SÜBVANSİYONLARA SON VERDİ
4 Temmuz:
Trump, “One Big Beautiful Bill Act” adlı kapsamlı vergi ve harcama paketini yasalaştırdı. Bu paket, rüzgâr ve güneş enerjisi sübvansiyonlarını planlanandan yıllar önce sonlandırdı. Uzmanlar, yasanın önümüzdeki on yılda yenilenebilir enerji kurulumlarını ciddi biçimde azaltacağını, temiz enerji üretiminde kullanılan ekipman sektöründe yatırımları ve istihdamı yok edeceğini, ayrıca ABD’de yaklaşan elektrik arz krizini daha da kötüleştireceğini belirtti.
17 Temmuz:
İçişleri Bakanlığı, federal arazilerde yürütülecek güneş ve rüzgâr projeleri için üst düzey yetkililerden ek onay alma şartı getirdi.
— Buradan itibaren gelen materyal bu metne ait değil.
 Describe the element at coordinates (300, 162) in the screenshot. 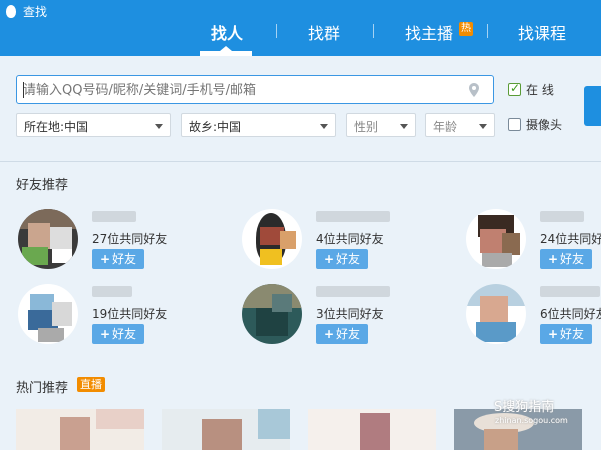

I see `section-divider` at that location.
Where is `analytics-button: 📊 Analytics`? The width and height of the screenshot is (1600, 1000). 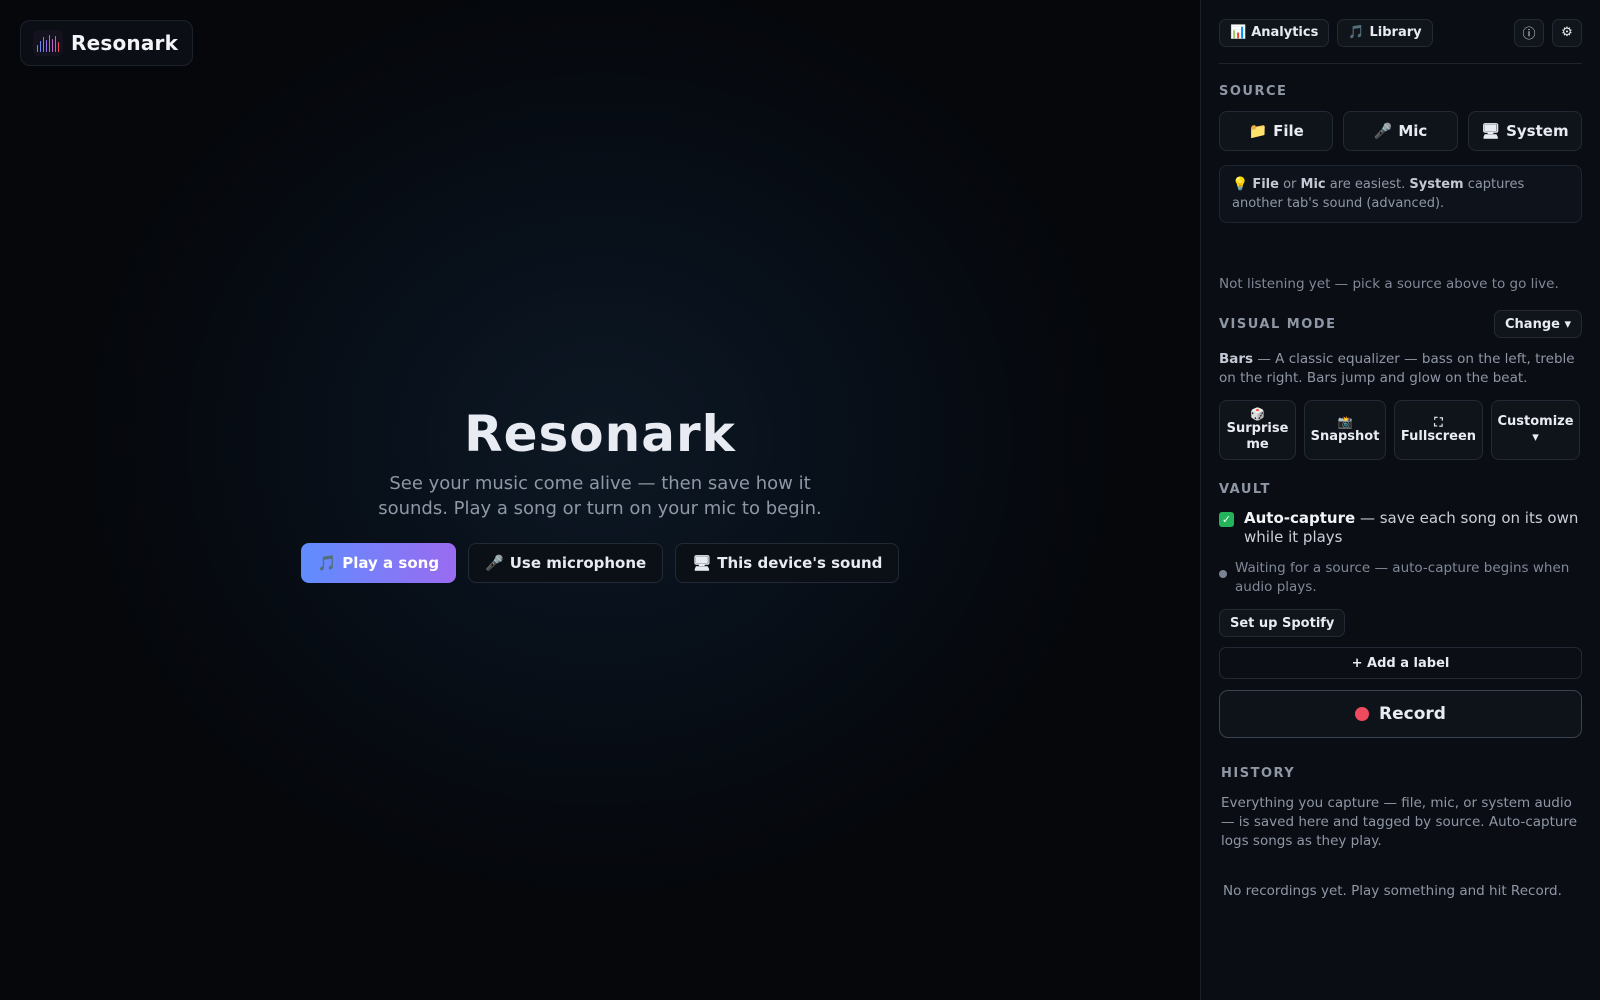 analytics-button: 📊 Analytics is located at coordinates (1274, 32).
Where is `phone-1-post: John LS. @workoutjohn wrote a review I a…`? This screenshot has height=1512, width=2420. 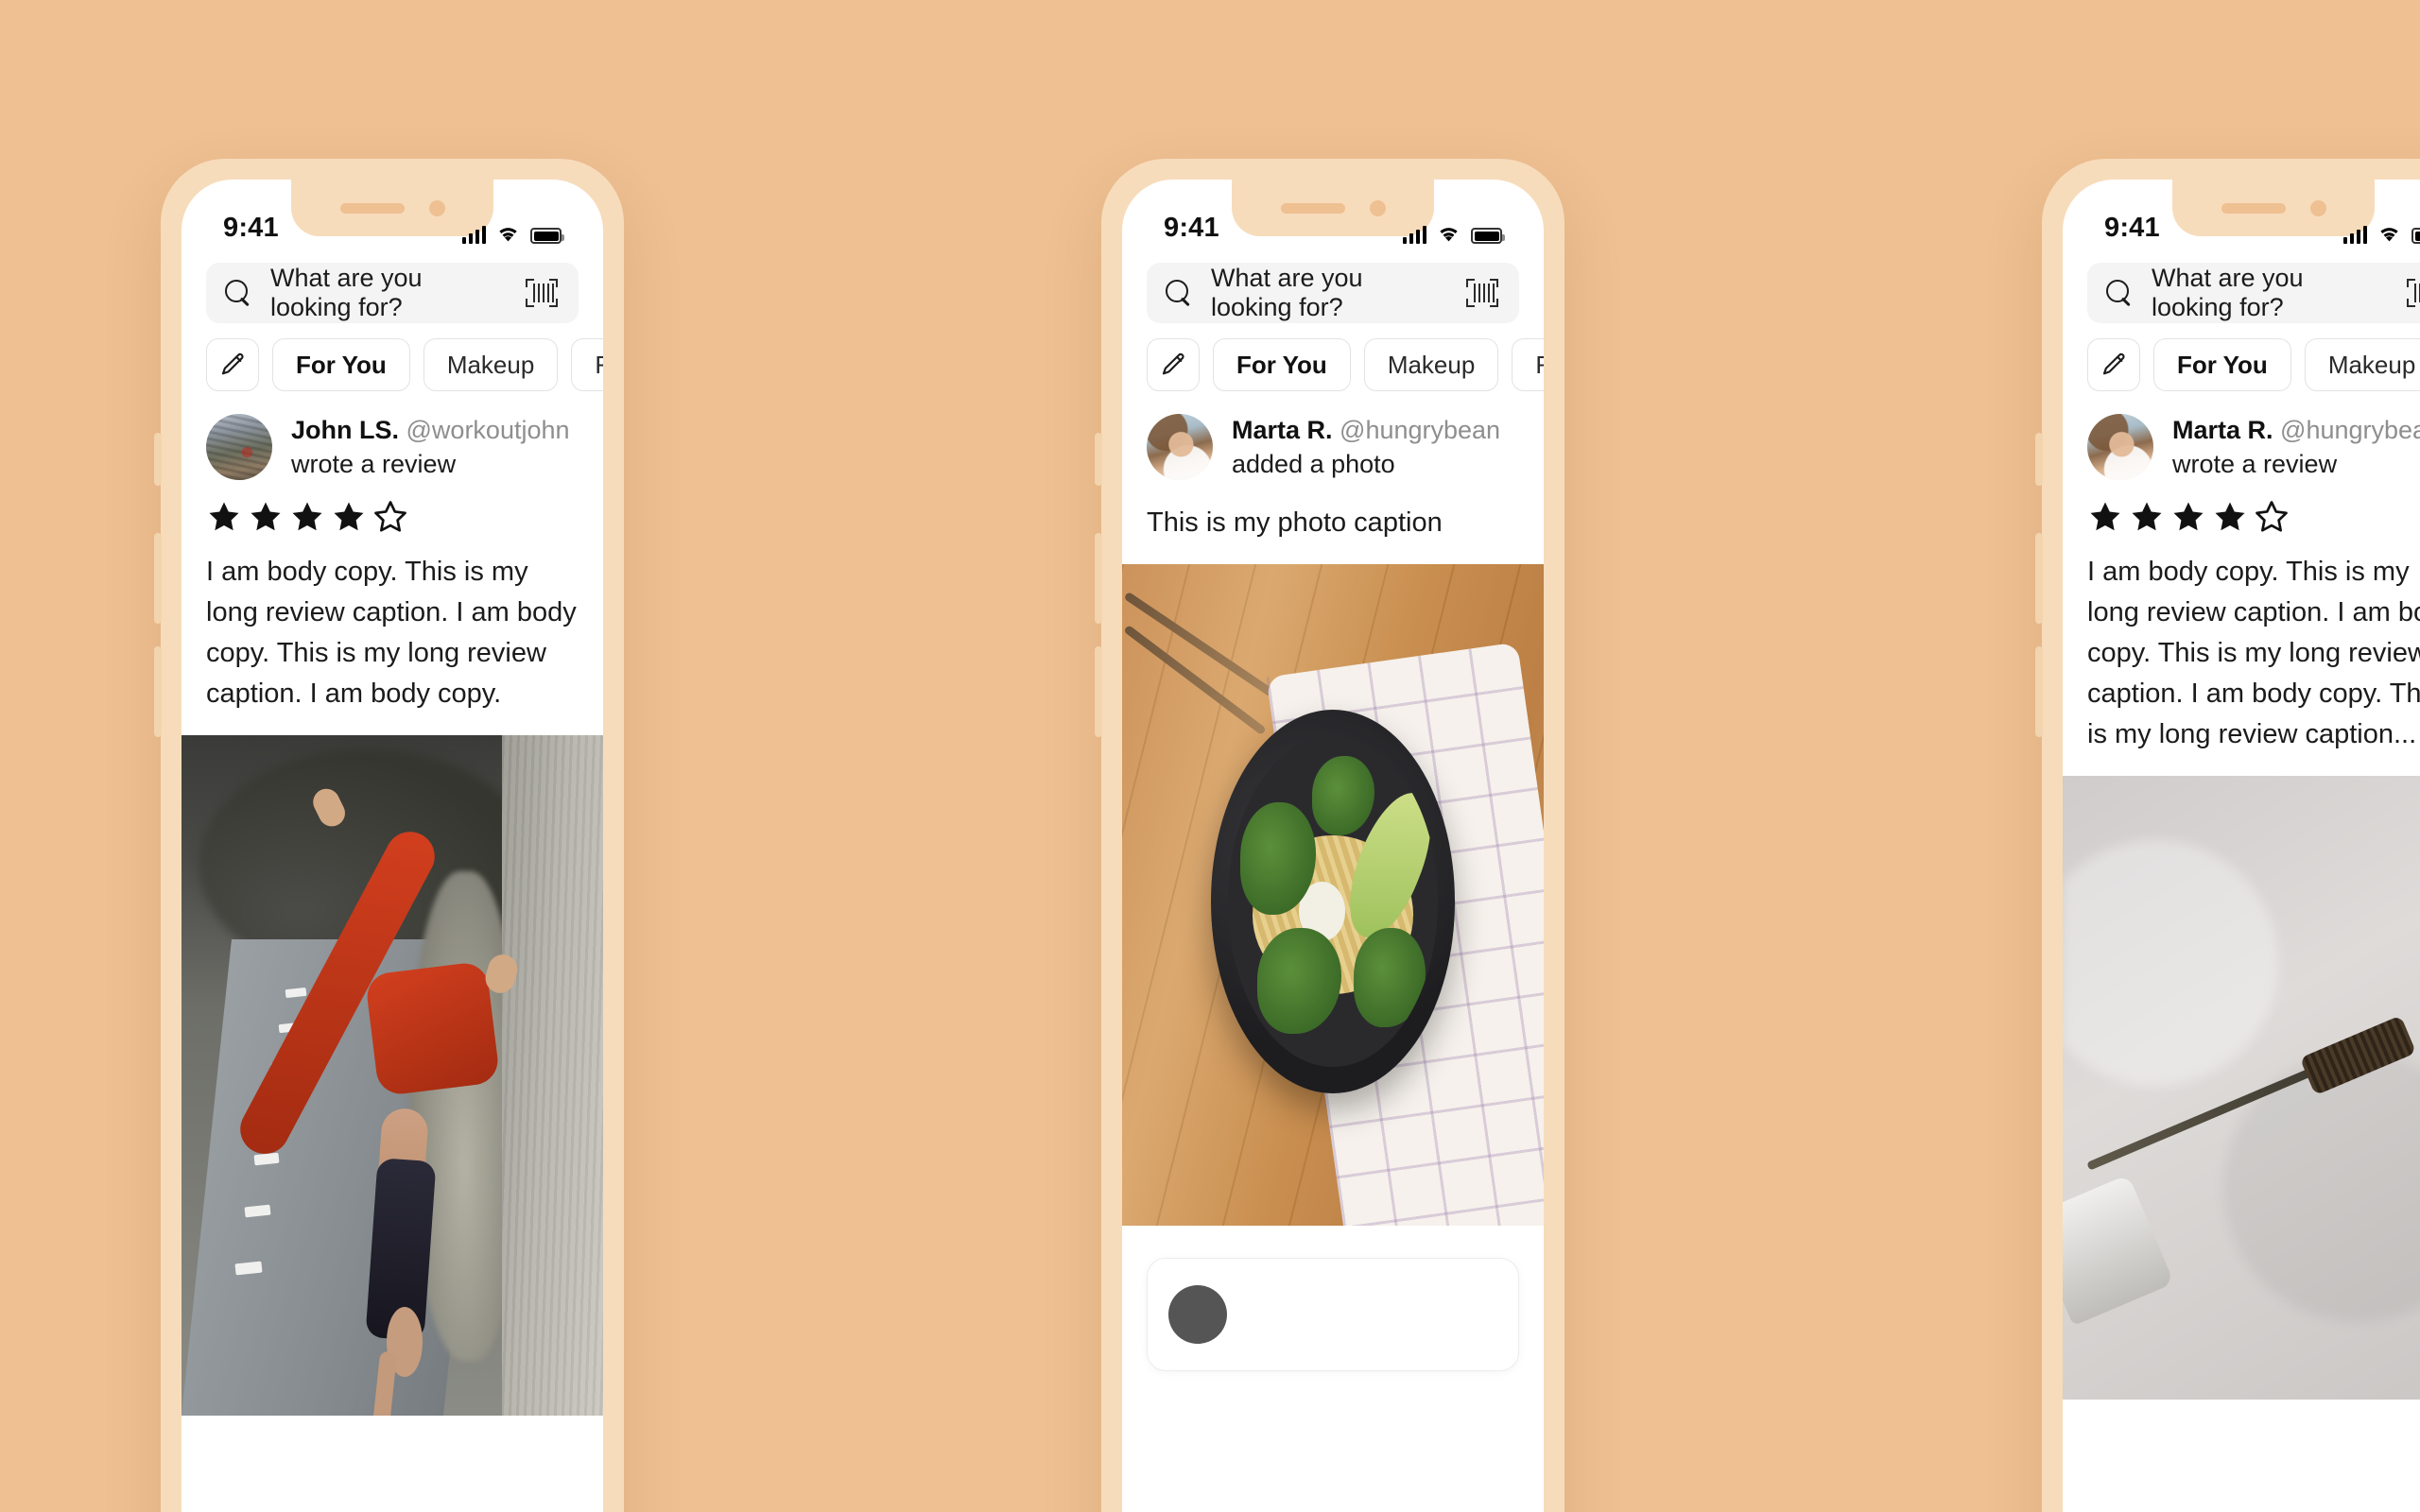 phone-1-post: John LS. @workoutjohn wrote a review I a… is located at coordinates (392, 911).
BIDEN DÖNEMİNDE VERİLEN ONAY İPTAL EDİLDİ
6 Ağustos:
Bakanlık, Idaho’daki 1.000 megavatlık Lava Ridge rüzgâr projesine Biden döneminde verilmiş onayı iptal etti. Kararda hem yasal eksiklikler hem de yerel toplulukların itirazları gerekçe gösterildi.
7 Ağustos:
Çevre Koruma Ajansı (EPA), düşük gelirli topluluklara güneş enerjisi erişimi sağlamak amacıyla kurulan 7 milyar dolarlık hibe programını sonlandıracağını açıkladı. EPA Başkanı Lee Zeldin, yeni yasa sonrasında ajansın artık bu programı yürütme yetkisine sahip olmadığını belirtti.
15 Ağustos:
Maliye Bakanlığı, rüzgâr ve güneş enerjisi projelerinin vergi kredilerinden yararlanmasını zorlaştıracak yeni kurallar açıkladı. Bu değişiklikler, Trump’ın temmuz ayında yayımladığı ve vergi kredisi uygunluğunu sınırlandıran başkanlık kararına dayanıyordu.
18 Ağustos:
Tarım Bakanı Brooke Rollins, üretken tarım arazilerinde güneş ve rüzgâr projelerine bakanlığın artık destek vermeyeceğini duyurdu. Ancak ertesi gün ABD Tarım Bakanlığı, bazı projeler için denetimleri artıracağını fakat tüm yenilenebilir enerji projelerine desteği tamamen kesmeyeceğini açıkladı.
İTHAL TÜRBİN PARÇALARINA SORUŞTURMA
21 Ağustos:
Ticaret Bakanlığı, ithal edilen rüzgâr türbini parçaları hakkında ulusal güvenlik gerekçesiyle soruşturma başlattı. Enerji araştırma şirketi Wood Mackenzie’ye göre, ABD’de kurulan tipik bir rüzgâr türbininin değerinin yaklaşık üçte ikisi ithal ürünlerden oluşuyor.
DANİMARKALI ŞİRKETİN PROJESİ DURDURULDU
22 Ağustos:
ABD Okyanus Enerjisi Yönetim Bürosu (BOEM), Danimarkalı şirket Ørsted’in Rhode Island açıklarında yüzde 80’i tamamlanmış olan rüzgâr çiftliği projesini durdurma emri verdi. Gerekçe, kamuoyuna açıklanmayan ulusal güvenlik endişeleri oldu.
25 Ağustos:
Adalet Bakanlığı’nın bir dava kapsamında mahkemeye sunduğu belgelerde, hükümetin Maryland açıklarındaki US Wind deniz üstü rüzgâr projesine verilen onayları iptal etmeye hazırlandığı belirtildi.